Topic Archive: Linear Logic
Linear Logic, introduced by Girard ([Gir] 1987), is a kind of resource sensitive logic, since it lacks general forms of structural inferences. However, it restores controlled uses of structural inferences by its exponentials, which behaves like the S4 modality. In the usual resource semantics for Linear Logic, the formulas with exponentials are interpreted to mean the inexhaustibility of a resource. We study an extension of Linear Logic by relaxing the exponentials to the S5 type modality. Then, it is interpreted to mean the inexhaustibility and transferability of a resource. We show some basic properties of this logic: completeness, cut-eliminatbility, decidability.
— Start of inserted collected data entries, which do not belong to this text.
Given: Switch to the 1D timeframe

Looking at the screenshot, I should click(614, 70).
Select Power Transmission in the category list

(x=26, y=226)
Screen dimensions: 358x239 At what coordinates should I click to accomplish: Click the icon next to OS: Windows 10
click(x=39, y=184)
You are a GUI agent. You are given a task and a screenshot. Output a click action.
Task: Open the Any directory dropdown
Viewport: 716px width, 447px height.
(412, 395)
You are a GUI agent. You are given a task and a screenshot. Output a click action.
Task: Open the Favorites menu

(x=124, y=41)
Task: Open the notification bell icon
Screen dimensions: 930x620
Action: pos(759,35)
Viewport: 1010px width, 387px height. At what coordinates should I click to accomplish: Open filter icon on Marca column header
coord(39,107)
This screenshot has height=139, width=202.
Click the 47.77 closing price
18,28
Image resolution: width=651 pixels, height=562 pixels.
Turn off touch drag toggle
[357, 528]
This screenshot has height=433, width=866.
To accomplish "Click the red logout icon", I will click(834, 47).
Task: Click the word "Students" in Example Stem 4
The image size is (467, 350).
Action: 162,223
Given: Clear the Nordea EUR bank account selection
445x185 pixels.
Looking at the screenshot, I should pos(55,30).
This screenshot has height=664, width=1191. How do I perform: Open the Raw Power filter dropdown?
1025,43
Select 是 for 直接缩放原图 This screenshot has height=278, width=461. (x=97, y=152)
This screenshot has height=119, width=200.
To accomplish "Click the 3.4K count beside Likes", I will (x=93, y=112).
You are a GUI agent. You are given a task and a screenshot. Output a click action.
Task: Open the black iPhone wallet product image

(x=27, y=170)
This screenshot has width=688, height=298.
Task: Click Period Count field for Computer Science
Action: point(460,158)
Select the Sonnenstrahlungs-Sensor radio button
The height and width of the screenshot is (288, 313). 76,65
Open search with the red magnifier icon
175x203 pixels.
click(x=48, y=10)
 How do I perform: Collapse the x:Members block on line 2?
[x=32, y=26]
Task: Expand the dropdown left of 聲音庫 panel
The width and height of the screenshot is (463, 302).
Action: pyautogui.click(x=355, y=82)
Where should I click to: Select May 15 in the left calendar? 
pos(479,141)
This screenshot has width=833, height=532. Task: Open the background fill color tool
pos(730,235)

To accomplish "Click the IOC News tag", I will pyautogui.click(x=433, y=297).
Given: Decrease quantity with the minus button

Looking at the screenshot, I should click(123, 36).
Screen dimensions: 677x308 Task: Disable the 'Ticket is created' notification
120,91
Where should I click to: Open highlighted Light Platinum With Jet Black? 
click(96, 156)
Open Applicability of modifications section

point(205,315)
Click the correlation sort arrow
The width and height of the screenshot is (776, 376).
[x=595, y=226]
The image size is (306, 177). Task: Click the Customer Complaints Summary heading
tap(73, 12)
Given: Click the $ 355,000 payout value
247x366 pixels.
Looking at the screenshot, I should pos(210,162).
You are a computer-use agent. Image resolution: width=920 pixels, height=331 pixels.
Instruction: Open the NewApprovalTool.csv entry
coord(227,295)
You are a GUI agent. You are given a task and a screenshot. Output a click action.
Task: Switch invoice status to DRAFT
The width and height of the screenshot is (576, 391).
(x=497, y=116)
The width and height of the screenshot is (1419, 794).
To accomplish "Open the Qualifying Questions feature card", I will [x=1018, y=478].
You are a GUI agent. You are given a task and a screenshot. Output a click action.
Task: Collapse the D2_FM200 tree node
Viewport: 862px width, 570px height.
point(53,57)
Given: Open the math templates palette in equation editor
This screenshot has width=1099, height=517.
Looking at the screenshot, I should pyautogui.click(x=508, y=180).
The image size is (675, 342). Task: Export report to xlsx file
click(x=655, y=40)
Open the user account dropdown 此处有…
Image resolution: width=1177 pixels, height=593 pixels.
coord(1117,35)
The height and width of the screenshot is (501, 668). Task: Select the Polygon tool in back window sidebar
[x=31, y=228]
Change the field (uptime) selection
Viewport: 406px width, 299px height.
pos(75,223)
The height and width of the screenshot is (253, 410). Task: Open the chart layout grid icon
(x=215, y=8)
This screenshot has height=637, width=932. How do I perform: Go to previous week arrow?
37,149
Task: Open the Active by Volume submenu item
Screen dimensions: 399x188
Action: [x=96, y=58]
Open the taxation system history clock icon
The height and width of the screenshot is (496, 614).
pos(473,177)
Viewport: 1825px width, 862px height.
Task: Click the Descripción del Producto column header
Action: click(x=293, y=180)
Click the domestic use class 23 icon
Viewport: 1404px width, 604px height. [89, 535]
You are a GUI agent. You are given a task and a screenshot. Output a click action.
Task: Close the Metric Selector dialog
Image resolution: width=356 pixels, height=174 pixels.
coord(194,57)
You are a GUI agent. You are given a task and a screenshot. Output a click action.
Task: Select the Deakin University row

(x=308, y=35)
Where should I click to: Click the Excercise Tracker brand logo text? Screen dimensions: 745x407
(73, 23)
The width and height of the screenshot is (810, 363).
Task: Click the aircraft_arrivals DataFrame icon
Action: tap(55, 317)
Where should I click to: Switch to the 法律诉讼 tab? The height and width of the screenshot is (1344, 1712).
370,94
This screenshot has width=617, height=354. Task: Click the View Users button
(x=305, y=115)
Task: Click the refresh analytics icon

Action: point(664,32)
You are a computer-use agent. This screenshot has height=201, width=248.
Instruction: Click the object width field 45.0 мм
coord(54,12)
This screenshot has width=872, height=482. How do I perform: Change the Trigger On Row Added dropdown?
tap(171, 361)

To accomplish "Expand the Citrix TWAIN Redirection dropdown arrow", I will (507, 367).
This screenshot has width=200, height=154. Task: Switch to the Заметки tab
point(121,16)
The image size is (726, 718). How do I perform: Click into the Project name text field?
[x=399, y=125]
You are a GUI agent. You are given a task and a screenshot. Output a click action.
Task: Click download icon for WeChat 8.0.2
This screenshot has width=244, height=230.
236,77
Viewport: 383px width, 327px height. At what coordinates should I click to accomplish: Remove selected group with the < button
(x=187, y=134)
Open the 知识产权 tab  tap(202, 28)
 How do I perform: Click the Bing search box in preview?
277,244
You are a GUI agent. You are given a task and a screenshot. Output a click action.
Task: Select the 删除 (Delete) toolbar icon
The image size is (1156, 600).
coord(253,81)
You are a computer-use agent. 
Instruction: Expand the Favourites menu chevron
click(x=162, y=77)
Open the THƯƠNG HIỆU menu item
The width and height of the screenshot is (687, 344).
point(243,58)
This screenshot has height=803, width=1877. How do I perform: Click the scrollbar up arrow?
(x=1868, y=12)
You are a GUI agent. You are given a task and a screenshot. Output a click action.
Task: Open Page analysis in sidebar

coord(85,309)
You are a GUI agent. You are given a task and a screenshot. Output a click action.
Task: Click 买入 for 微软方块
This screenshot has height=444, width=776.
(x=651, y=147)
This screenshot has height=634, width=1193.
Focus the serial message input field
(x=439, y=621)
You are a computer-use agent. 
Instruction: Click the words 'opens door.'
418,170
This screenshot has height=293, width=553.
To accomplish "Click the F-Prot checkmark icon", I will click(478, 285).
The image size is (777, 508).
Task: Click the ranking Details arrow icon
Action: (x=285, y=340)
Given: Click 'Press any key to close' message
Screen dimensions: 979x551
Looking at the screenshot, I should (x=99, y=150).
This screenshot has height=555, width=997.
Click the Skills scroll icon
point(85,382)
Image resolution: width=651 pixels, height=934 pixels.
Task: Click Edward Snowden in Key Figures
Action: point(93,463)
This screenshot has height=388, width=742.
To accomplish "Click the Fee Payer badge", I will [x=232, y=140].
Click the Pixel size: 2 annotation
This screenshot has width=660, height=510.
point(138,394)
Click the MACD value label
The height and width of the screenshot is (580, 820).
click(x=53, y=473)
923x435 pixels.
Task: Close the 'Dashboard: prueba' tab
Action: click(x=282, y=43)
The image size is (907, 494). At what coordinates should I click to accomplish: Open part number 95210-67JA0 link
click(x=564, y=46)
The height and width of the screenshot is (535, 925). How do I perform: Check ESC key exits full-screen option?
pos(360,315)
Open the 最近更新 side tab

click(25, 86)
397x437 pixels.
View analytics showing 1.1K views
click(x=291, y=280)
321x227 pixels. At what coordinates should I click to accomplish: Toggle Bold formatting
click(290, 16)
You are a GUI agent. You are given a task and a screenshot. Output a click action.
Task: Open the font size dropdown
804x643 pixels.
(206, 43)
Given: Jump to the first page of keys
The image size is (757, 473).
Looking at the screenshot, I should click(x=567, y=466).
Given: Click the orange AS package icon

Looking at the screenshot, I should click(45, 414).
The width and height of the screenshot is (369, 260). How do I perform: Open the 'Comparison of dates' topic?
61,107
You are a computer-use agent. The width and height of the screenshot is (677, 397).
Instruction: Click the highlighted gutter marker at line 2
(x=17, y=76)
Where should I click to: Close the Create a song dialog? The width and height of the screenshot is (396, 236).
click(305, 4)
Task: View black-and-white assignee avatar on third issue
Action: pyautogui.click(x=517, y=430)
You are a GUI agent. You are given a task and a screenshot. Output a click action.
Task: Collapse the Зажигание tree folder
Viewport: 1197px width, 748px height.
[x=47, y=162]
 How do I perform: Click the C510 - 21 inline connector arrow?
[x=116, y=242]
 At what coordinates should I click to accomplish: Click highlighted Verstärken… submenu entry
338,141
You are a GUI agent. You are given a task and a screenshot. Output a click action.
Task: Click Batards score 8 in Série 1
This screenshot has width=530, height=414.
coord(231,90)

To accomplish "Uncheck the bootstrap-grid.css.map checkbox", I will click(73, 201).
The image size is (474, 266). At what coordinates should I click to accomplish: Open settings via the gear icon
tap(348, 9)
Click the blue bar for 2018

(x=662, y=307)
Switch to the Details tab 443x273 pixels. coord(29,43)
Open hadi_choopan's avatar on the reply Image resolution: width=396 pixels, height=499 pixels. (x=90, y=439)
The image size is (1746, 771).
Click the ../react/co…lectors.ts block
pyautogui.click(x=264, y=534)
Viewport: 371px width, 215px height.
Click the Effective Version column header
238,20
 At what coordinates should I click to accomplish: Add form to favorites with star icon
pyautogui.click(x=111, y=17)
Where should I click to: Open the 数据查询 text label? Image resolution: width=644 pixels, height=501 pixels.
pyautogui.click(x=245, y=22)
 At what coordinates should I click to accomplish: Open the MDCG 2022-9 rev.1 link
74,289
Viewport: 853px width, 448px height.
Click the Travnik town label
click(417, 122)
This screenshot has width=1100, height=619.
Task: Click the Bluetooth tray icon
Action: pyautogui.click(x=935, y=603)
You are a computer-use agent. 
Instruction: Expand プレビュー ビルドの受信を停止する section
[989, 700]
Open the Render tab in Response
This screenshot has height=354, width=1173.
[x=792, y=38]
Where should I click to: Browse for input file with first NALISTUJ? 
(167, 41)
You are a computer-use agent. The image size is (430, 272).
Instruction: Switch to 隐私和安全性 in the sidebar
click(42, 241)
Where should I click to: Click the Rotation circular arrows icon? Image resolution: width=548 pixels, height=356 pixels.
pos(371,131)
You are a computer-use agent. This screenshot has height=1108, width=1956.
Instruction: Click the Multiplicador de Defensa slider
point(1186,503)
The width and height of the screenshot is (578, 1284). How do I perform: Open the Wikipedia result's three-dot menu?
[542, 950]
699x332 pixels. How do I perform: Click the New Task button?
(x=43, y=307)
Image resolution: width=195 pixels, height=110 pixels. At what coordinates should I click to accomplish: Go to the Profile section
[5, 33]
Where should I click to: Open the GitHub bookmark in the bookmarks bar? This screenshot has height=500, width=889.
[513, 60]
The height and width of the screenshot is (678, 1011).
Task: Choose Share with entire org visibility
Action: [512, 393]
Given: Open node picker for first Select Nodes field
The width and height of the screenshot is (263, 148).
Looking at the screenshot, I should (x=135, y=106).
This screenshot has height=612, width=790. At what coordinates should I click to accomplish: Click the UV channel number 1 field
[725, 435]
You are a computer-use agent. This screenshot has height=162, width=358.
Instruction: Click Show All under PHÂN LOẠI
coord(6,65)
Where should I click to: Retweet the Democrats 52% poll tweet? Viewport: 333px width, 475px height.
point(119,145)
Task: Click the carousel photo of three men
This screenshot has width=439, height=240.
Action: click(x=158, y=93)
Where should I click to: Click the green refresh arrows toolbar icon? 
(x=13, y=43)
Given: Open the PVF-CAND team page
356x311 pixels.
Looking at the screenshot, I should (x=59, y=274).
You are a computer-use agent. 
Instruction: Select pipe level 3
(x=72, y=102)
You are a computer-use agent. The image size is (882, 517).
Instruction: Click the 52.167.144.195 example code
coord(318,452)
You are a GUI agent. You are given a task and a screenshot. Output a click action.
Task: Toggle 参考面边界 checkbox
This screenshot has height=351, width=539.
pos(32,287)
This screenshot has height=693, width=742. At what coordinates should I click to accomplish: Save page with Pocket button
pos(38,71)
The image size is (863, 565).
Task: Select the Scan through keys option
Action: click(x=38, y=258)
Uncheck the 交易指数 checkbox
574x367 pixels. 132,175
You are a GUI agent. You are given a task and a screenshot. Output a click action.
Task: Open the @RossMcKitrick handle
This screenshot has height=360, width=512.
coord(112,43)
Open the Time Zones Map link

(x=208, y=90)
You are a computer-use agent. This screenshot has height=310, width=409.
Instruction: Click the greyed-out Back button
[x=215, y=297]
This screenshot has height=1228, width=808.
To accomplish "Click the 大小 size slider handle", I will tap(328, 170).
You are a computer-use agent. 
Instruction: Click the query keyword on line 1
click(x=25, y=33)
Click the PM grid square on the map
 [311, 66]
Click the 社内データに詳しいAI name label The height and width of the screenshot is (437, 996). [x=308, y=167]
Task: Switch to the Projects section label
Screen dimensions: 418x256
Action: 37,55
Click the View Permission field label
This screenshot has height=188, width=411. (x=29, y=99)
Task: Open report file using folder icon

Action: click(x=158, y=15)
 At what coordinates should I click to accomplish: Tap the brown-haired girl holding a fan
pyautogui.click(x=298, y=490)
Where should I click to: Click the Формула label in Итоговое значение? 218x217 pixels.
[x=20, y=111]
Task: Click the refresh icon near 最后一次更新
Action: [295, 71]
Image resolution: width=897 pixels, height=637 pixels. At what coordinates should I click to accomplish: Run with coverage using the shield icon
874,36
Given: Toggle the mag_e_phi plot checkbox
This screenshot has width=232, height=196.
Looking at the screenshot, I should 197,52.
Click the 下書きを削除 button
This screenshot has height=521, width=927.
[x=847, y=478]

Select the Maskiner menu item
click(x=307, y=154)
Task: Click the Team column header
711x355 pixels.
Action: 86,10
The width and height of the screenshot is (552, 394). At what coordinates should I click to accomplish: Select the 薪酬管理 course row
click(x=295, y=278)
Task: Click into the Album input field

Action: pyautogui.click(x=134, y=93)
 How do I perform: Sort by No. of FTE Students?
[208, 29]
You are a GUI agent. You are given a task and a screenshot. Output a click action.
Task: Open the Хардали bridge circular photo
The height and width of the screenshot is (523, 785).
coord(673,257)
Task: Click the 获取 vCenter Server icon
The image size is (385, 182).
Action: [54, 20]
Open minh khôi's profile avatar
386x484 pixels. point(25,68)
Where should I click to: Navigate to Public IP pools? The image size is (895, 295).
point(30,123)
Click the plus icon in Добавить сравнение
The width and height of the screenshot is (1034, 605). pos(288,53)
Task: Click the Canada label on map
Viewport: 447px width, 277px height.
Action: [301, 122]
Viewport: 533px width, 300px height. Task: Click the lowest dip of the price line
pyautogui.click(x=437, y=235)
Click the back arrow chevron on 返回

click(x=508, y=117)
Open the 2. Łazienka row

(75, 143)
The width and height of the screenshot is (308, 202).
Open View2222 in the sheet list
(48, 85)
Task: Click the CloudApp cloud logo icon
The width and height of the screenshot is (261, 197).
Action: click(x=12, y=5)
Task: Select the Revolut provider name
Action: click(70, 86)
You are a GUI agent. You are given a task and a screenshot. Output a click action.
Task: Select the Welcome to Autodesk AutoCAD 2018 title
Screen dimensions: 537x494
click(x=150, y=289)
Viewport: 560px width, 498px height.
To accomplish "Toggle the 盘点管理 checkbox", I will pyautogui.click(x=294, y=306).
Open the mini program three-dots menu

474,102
Also, we provide the realizability of our logic via Logic of proofs (aka, Justification Logic), introduced by Artemov [Art1, Art2].
This work is a continuation of our on-going research project with Professor Kurokawa on ’synthesizing substructural logics and logics of proofs’, including [KK], 2013.
[Art1] S. N. Artemov, Explicit provability and constructive semantics, Bulletin of Symbolic Logic 7(1), pp.1–36, 2001.
[Art2] S. N. Artemov, The Logic of Justification, Review of Symbolic Logic, 1(4), pp. 477-513, 2008.
[Gir] J. Girard, Linear Logic, Theoretical Computer Science 50, pp. 1–102, 1987.
[KK] H. Kurokawa and H. Kushida, Substructural Logic of Proofs, WoLLIC 2013: Logic, Language, Information, and Computation, LNCS 8071, pp.194-210, 2013.